Conversations For Transformation: Essays Inspired By The Ideas Of Werner Erhard

Conversations For Transformation

Essays By Laurence Platt

Inspired By The Ideas Of Werner Erhard

And More


Wheel Alignment

Paso Robles, California, USA

July 12, 2012



This essay, Wheel Alignment, is the companion piece to Fahrenheit In A Celsius World.



I shopped around for a new set of tires. There are many choices in the market. There are many options included with each choice: the price, the mileage expectancy, the warranty, the routine rotations, the balancing, the flat repair etc. There are combinations of some or all of the above. The deal I eventually went with included a nice set of new hub caps at a bargain basement price, plus a full wheel alignment - free.

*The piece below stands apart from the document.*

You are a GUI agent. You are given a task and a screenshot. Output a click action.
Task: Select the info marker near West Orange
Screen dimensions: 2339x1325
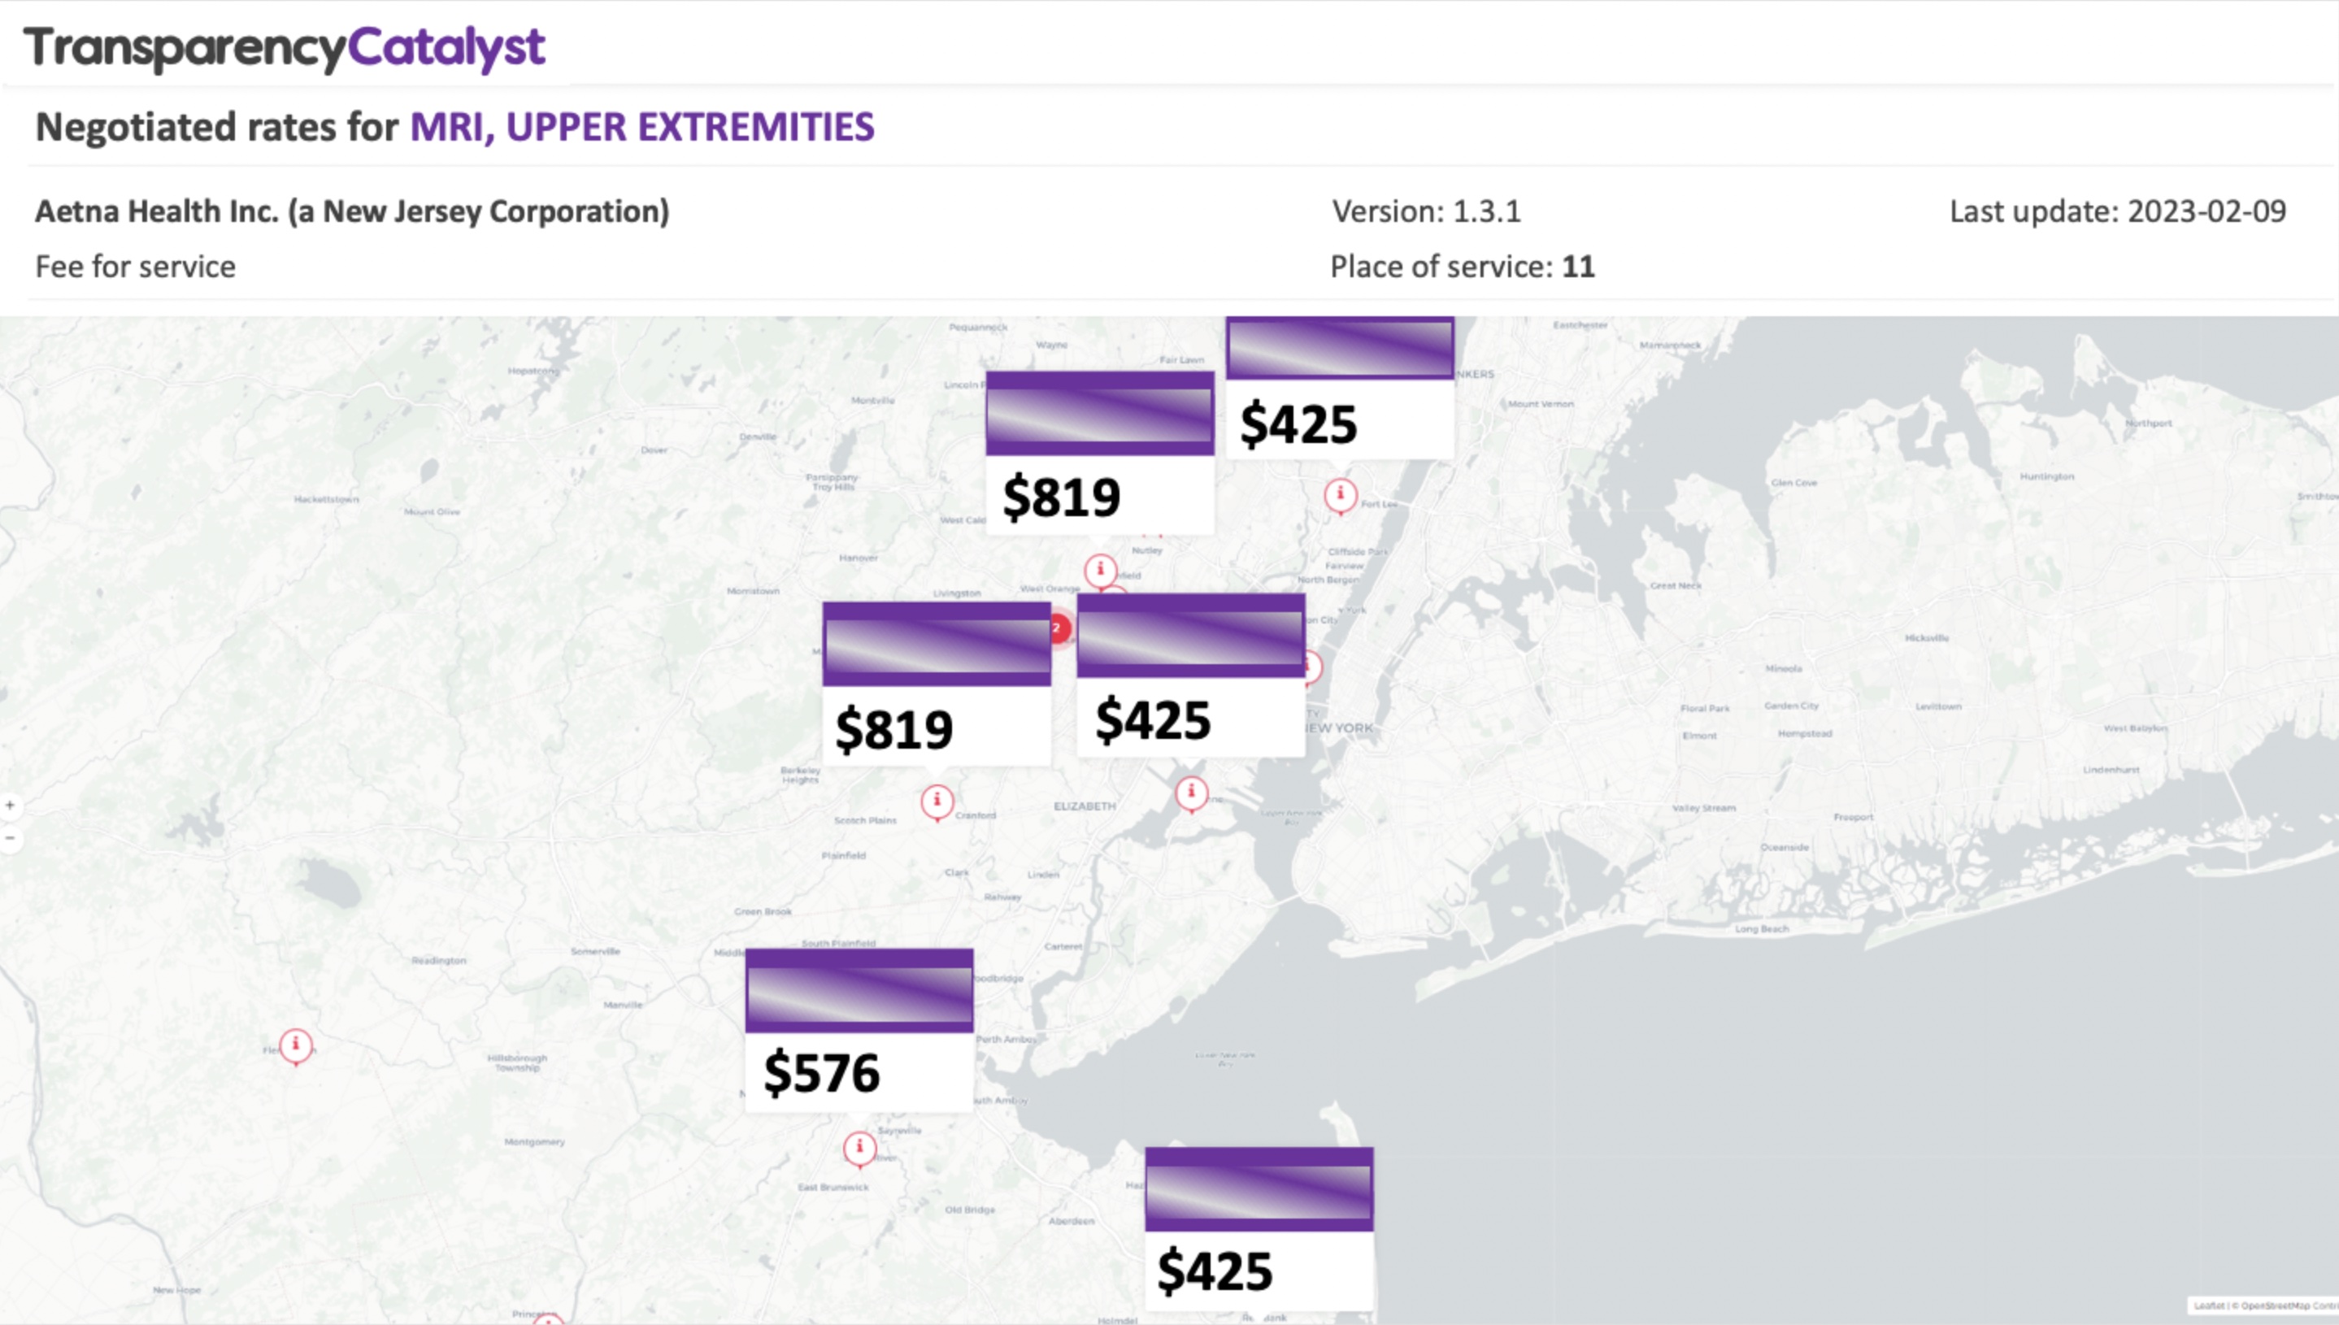point(1100,571)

In addition, I liked the dealer's approach. He wasn't simply selling tires. He was committed to taking care of the tires for the life of the tires. And all his post-sale service promises came with no charge.

Schematic courtesy mustangmonthly.com
Wheel Alignment
I told him when I left my car with him for the tire installation and the wheel alignment, to make sure  the steering wheel hangs straight. Another shop did a wheel alignment for me on an earlier occasion. When it was done, the steering wheel was a couple of clicks off horizontal. It was so annoying, so distracting that I returned my car to the shop to have it corrected. They took three more tries  to hang the steering wheel straight. I asked the tire dealer to promise me he would have the steering wheel hanging straight. He guaranteed  he would.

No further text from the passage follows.